● **Requirement**
Exactly the lines from the one with "The width and height of the screenshot is (244, 183)." through the end of the data below must be set down, and no pictures with them.

● **Material to process**
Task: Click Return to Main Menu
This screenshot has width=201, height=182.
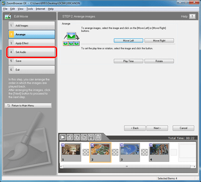Action: [x=28, y=106]
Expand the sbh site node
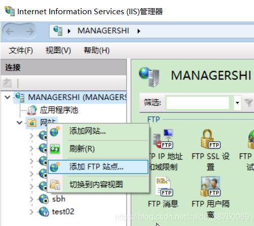 [31, 199]
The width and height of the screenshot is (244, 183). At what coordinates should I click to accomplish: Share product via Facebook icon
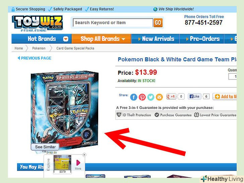coord(133,97)
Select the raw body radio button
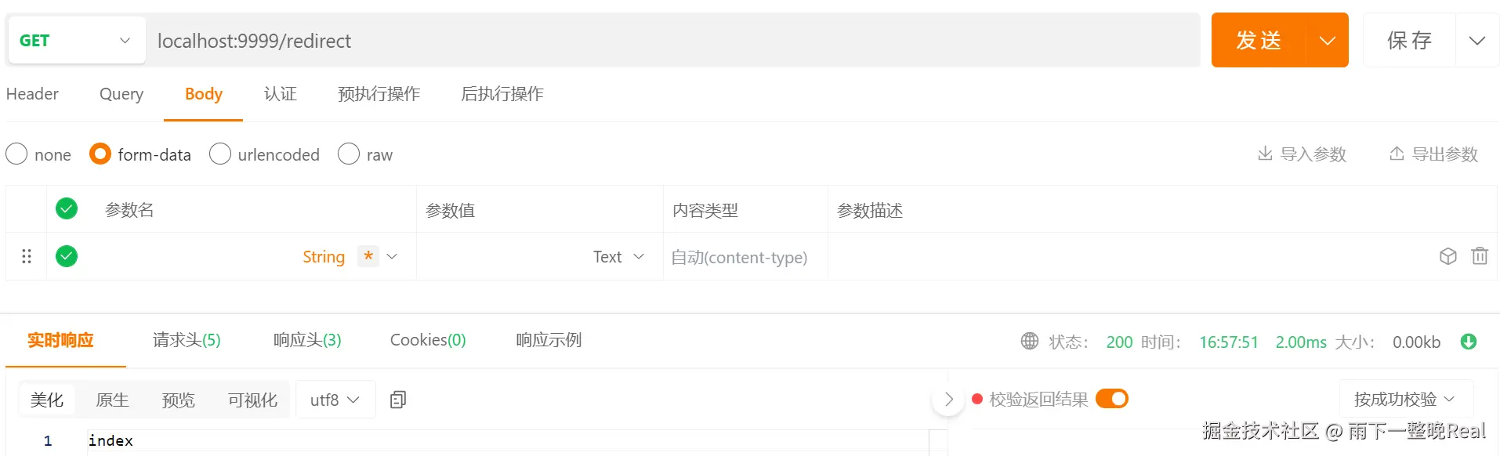This screenshot has width=1500, height=456. (349, 154)
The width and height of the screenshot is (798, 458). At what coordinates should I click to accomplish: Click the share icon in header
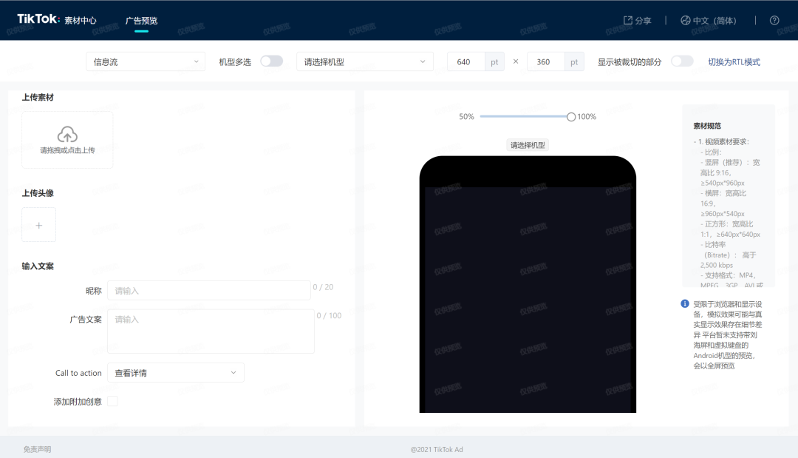pyautogui.click(x=628, y=21)
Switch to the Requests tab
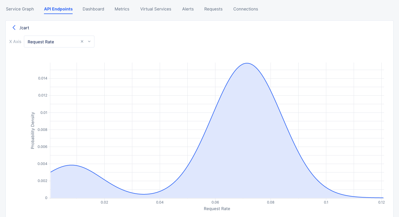The height and width of the screenshot is (217, 399). pos(213,9)
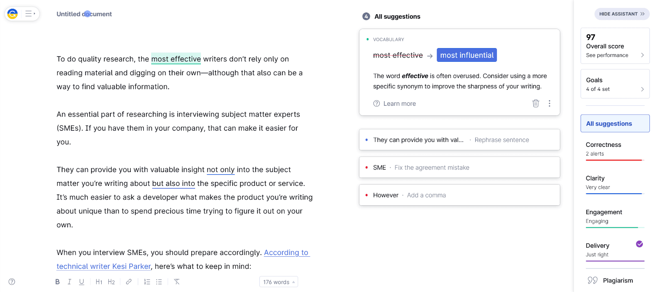Select the All suggestions tab
The height and width of the screenshot is (292, 664).
(x=615, y=124)
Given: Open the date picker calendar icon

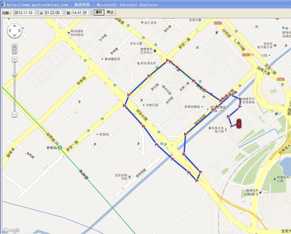Looking at the screenshot, I should click(x=36, y=12).
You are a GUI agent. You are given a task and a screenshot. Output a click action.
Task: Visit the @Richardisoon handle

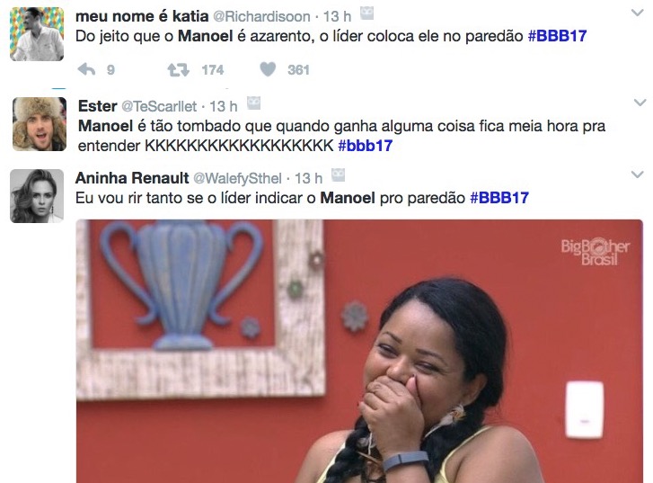click(261, 17)
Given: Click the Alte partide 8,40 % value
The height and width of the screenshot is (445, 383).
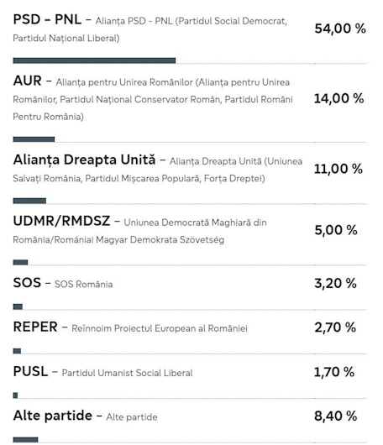Looking at the screenshot, I should tap(336, 416).
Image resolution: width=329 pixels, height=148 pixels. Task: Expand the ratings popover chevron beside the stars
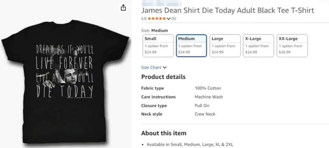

● **Solution below**
The width and height of the screenshot is (244, 183). At what coordinates should I click to accomplish: Share product via Facebook icon
coord(133,97)
Select the raw body radio button
This screenshot has width=1500, height=456. (349, 154)
The width and height of the screenshot is (798, 458). At what coordinates should I click to accomplish: Click the share icon in header
pyautogui.click(x=628, y=21)
Switch to the Requests tab
The height and width of the screenshot is (217, 399). pos(213,9)
Select the All suggestions tab
The height and width of the screenshot is (292, 664).
(x=615, y=124)
Given: Open the date picker calendar icon

Looking at the screenshot, I should click(x=36, y=12).
You are a GUI agent. You are given a task and a screenshot. Output a click action.
Task: Visit the @Richardisoon handle

click(261, 17)
Given: Click the Alte partide 8,40 % value
The height and width of the screenshot is (445, 383).
Looking at the screenshot, I should tap(336, 416).
Image resolution: width=329 pixels, height=148 pixels. Task: Expand the ratings popover chevron beside the stars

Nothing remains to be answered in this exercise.